RECORDED DATA:
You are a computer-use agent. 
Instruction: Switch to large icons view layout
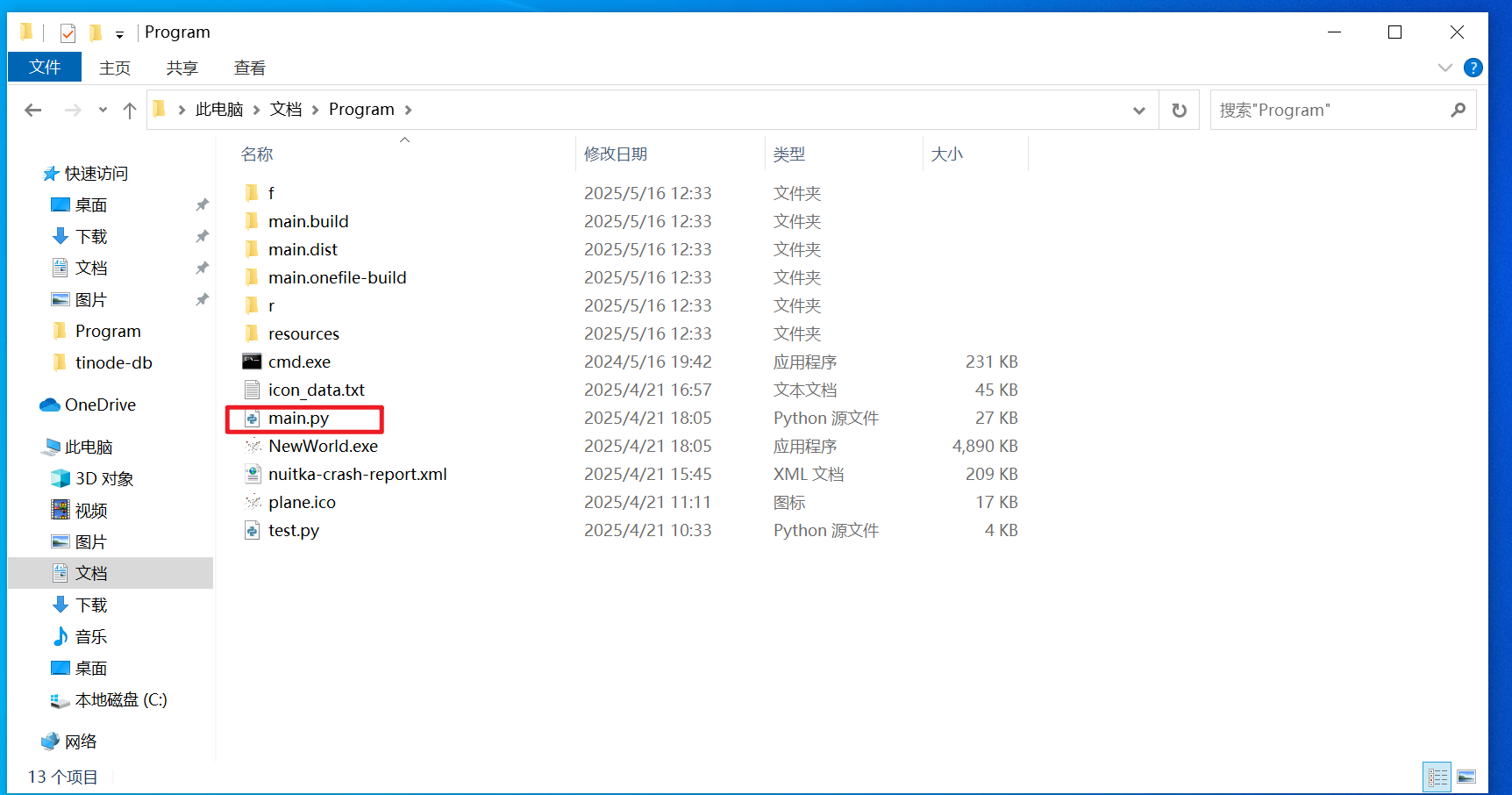pyautogui.click(x=1466, y=777)
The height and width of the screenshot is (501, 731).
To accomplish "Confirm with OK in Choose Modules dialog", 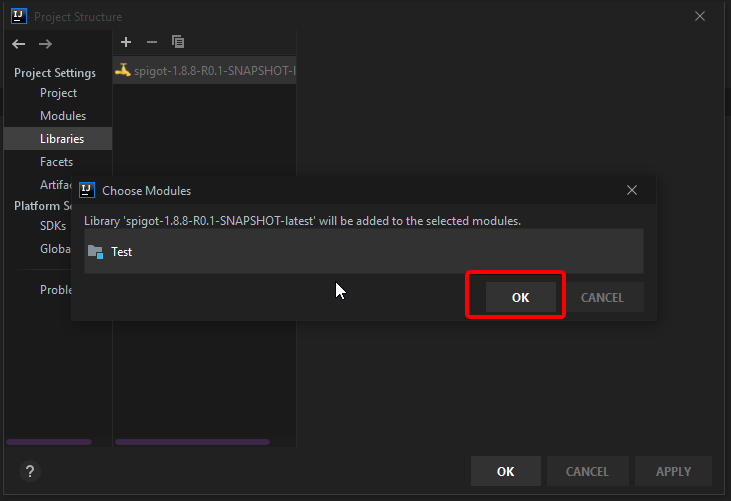I will 520,297.
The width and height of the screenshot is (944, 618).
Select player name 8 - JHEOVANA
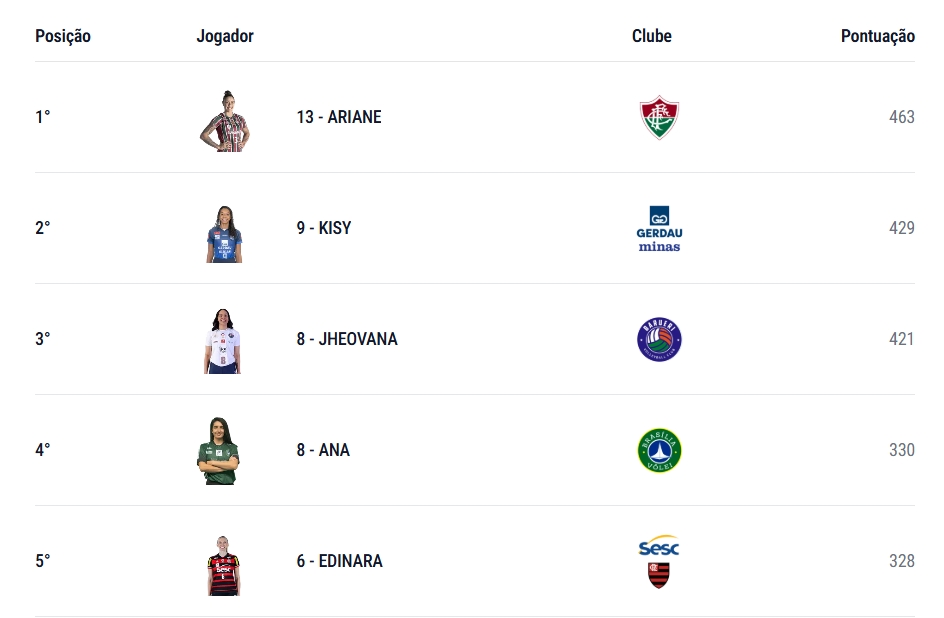tap(347, 339)
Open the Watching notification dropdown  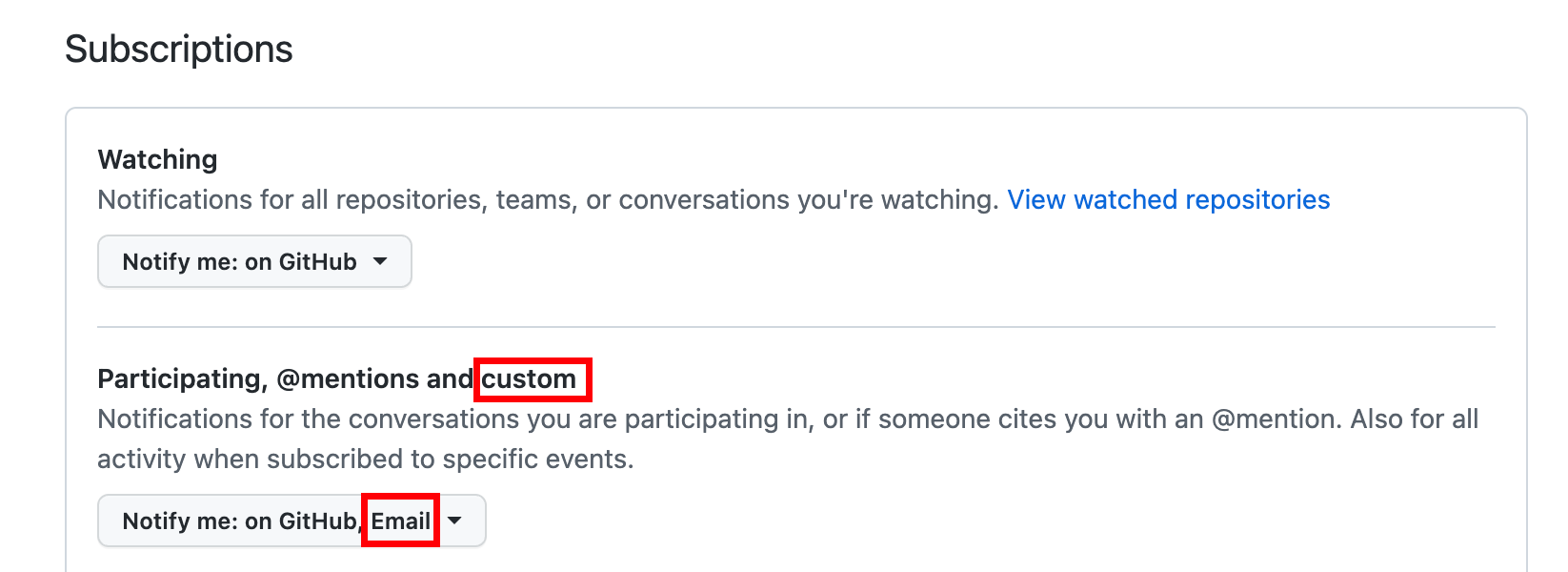click(253, 261)
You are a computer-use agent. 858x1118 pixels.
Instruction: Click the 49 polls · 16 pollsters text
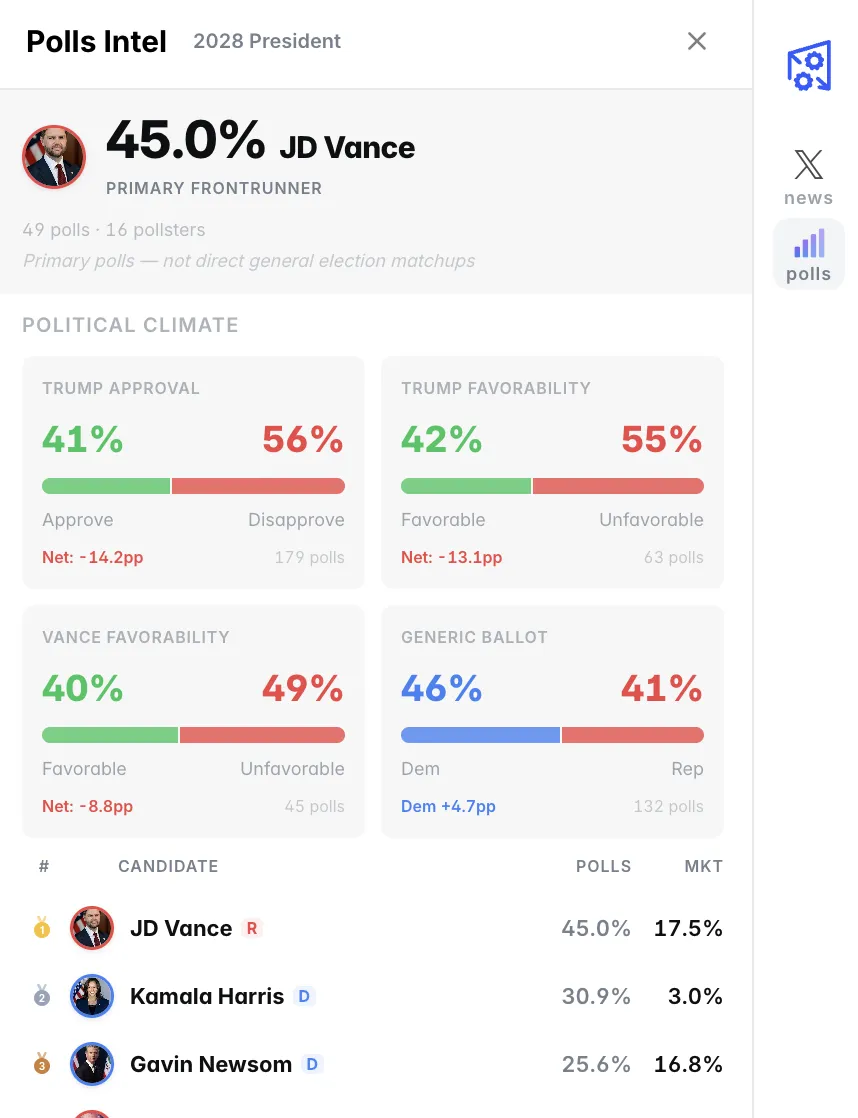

WHAT TO WORK ON:
Match on "height" and copy out every line of the entries that contains it.

TASK RESULT:
The height and width of the screenshot is (501, 731).
The width and height of the screenshot is (944, 618).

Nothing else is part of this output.